Otro quiso saber sinceramente cuántos libros he escrito. Igualmente sincero (y casi tan pragmático) le dije: ninguno que valga la pena todavía. De inmediato me contestó: “¿Entonces, de qué te sirve escribir?”.
La respuesta no la transcribo. Pero me recordó (más o menos) un viejo chiste:
Leí que el alcohol era malo y dejé de tomar. Leí que el tabaco era malo y dejé de fumar. Leí que el sexo era malo y dejé de leer.
Yo sigo leyendo. Y escribiendo también. Porque sí.
Concierto para página solista
Leer hace que la soledad cobre grato sentido. Ante una palabra nueva, un giro inesperado, una nota a pie de página, comienza algo, quinta dimensión de letra, diálogo entre el imaginador que escucha y el que cuenta, a veces con la sutil intervención (o la tosca intromisión) del traductor.
Por eso le digo a Jorge Luis (o Milton, o Tiresias) que no hacen falta los ojos, pues en cada uno resuena a su modo eso que brota de las páginas, y no se despellejan aunque sean finísimo papel, ni permanecen por estar esculpidas en milenaria piedra.
Otras veces las palabras resultan lezna o tatuaje por quedarse prendidas. Años después, ya olvidadas o difusas las circunstancias de su parto, aún aparecen crujientes (agrias, dulces, saladas) entre los labios. Semprún y Maupassant lo supieron, antes de su adiós a la tinta.
Otro ser de la voz es el silencio.

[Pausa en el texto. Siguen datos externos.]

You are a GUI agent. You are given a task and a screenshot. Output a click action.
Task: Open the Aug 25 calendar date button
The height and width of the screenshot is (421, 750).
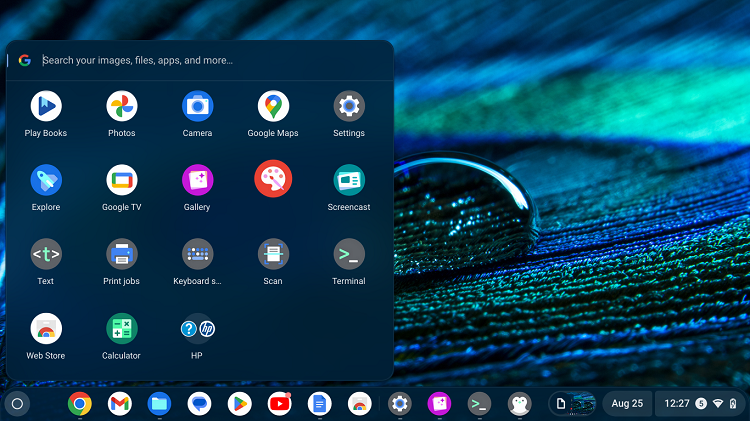pyautogui.click(x=627, y=403)
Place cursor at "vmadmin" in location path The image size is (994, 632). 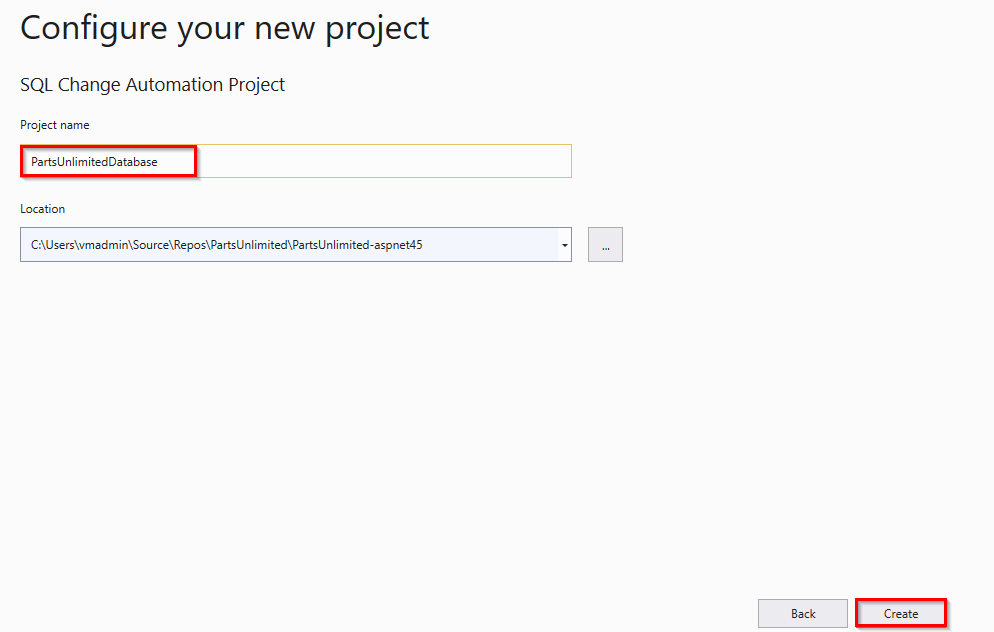(102, 245)

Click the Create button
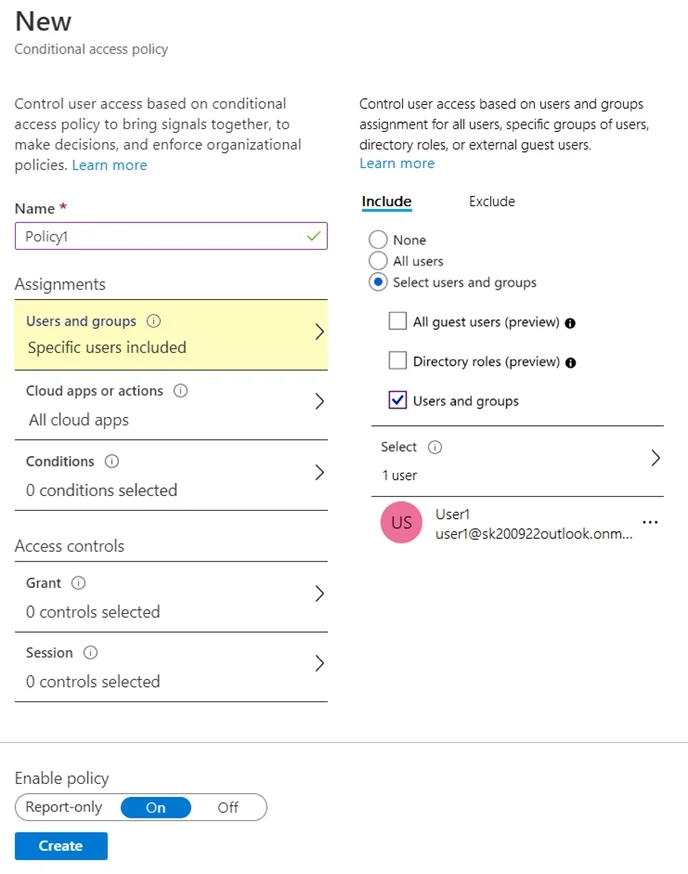(61, 846)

Llega el dolor o el asombro, la indignación o la súbita alegría, y “quedamos sin palabras”. Pero tras el cliché gastamos conversaciones y páginas enteras evocándolas, aun a través de otros, porque quien las trazó (recuerdo a Toole, a Salgari) no atinó (o no supo o no quiso, como sea) quedarse para contemplarlas.
Ante las páginas soy yo, y todos los que han escrito (incluso tonterías), pregonan al mismo tiempo su oferta con mi voz, la única que siempre estoy obligado a atender.
Por eso escribo, para buscarle orden, sentido y salidas a ese tránsito cada vez más tupido sin sucumbir en mi puesto como eterno pero finito guardagujas de una estación letroviaria, de una creciente biblioteca de Babel, de electrón y de palabras.
El lector, cuando lee, nunca está solo. Y a veces también es cierto.